We examined survival by two well-recognised methods to allow for the difference demonstrated in case-mix between specialists and nonspecialists. Firstly a multivariate analysis was performed and variables of tumour size, nodal status, age, method of detection and deprivation category were included as independent variables. Secondly, the data were stratified according to the above variables with the others included as independent variables. The benefit associated with specialist treatment was maximal in smaller, node-positive tumours, but also seen in all ages and socioeconomic groups. Given the size of the survival differences and the groups in which it is maximally seen, the survival benefit would not therefore be consistent with purely differential prescription of chemotherapy or endocrine therapy.

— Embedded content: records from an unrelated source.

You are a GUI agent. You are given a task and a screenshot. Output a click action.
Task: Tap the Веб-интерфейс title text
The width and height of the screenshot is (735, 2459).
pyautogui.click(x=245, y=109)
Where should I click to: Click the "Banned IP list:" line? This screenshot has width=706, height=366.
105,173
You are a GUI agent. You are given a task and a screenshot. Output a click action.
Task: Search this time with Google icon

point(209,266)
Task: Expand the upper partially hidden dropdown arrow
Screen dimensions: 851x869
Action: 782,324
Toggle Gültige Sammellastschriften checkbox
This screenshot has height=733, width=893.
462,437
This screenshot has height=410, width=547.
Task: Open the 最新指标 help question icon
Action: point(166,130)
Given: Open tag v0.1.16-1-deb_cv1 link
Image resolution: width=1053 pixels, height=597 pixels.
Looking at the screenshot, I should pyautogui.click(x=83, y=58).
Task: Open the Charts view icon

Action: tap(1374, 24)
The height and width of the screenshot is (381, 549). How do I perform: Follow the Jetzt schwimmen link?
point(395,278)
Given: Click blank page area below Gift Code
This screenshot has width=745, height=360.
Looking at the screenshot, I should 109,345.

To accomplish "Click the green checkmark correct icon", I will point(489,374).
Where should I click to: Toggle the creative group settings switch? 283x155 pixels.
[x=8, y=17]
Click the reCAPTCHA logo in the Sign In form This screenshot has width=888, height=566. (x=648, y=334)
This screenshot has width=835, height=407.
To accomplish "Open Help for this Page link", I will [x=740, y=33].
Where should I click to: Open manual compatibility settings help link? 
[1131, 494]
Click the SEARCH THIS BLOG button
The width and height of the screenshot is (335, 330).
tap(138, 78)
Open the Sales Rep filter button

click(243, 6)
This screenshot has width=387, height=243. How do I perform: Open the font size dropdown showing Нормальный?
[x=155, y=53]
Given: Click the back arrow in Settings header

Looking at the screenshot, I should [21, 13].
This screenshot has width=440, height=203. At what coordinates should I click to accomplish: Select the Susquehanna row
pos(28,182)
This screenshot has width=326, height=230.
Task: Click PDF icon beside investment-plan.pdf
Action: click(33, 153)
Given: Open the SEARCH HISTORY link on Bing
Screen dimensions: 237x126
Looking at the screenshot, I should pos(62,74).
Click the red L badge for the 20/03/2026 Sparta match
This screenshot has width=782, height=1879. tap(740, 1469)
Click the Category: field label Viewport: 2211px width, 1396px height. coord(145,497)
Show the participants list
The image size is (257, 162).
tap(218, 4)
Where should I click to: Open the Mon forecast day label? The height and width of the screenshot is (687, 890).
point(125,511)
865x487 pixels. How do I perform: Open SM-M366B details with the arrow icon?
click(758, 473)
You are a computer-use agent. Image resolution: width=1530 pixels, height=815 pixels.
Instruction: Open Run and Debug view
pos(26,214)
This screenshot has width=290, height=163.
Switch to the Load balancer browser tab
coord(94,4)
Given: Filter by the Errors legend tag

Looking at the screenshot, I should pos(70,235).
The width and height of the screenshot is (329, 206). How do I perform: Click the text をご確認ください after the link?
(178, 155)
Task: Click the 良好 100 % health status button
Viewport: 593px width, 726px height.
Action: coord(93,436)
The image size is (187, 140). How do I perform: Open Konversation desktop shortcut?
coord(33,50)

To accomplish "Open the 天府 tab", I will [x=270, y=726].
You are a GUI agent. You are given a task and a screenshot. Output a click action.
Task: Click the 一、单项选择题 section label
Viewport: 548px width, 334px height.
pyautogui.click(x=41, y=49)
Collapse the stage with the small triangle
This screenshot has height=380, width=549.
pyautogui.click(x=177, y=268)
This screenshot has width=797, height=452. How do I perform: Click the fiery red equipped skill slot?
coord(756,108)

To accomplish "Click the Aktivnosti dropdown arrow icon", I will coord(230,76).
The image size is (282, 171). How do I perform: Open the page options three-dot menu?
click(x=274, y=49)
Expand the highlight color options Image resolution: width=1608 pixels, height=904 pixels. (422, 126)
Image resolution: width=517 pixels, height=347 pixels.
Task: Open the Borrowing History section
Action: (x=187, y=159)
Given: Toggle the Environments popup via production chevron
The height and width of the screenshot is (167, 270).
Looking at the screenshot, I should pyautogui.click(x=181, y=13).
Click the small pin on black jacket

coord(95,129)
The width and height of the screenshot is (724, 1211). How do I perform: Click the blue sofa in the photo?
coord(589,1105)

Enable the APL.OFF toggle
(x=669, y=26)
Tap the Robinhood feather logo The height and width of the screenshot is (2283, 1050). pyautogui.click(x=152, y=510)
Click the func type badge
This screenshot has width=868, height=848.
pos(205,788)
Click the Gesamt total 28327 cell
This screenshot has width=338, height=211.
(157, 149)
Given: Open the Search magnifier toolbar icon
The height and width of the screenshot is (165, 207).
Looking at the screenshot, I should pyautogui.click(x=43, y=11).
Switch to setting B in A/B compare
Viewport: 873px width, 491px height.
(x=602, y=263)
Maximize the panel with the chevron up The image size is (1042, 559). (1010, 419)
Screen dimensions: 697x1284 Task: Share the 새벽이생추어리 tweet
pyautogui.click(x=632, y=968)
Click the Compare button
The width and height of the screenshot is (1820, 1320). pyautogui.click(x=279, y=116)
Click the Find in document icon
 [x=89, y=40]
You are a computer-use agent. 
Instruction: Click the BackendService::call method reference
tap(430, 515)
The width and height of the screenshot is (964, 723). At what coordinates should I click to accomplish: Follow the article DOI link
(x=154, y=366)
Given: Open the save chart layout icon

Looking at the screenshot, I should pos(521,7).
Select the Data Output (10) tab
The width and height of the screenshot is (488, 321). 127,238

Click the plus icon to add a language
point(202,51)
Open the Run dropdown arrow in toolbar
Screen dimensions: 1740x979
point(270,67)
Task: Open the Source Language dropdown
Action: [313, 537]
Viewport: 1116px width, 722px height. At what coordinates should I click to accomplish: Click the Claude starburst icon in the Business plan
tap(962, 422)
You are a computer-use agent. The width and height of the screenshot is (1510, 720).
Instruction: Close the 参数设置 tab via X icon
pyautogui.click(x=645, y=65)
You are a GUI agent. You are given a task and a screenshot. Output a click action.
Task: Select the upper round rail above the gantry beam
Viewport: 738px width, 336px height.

It is interesting to note that the survival benefit was not seen in tumours larger than 4 cm. Recent evidence suggests that local treatment and thus local recurrence may lead to dissemination of disease and poorer survival (Overgaard et al, 1997; Ragaz et al, 1997). It is very unlikely that tumours greater than 4 cm would have been suitable for or treated by breast conserving surgery. Thus, it is unsurprising that there is no difference in survival between specialists and nonspecialists in women with large tumours, as both will have been equally treated with mastectomy. Furthermore, women with advanced tumours are more likely to have disseminated disease at the time of diagnosis, and thus it is logical that any survival difference caused by local treatment will be overwhelmed by the overall poorer survival in this group of women.

Overall, 5-year survival between the two time periods has improved considerably (from 60 to 73%). The cause of this improvement is hard to determine, but could not be accounted for by changes in referral patterns, screening or case-mix in the multivariate analysis. It is unlikely that this can be solely because of increasing use of chemotherapy or endocrine therapy given the magnitude of this improvement.

We conclude that while the nature of this survival benefit remains elusive, we are confident that it is real, persistent, and most consistent with effective surgical management rather than selective referral, the influx of screen-detected cancers, or adjuvant therapies.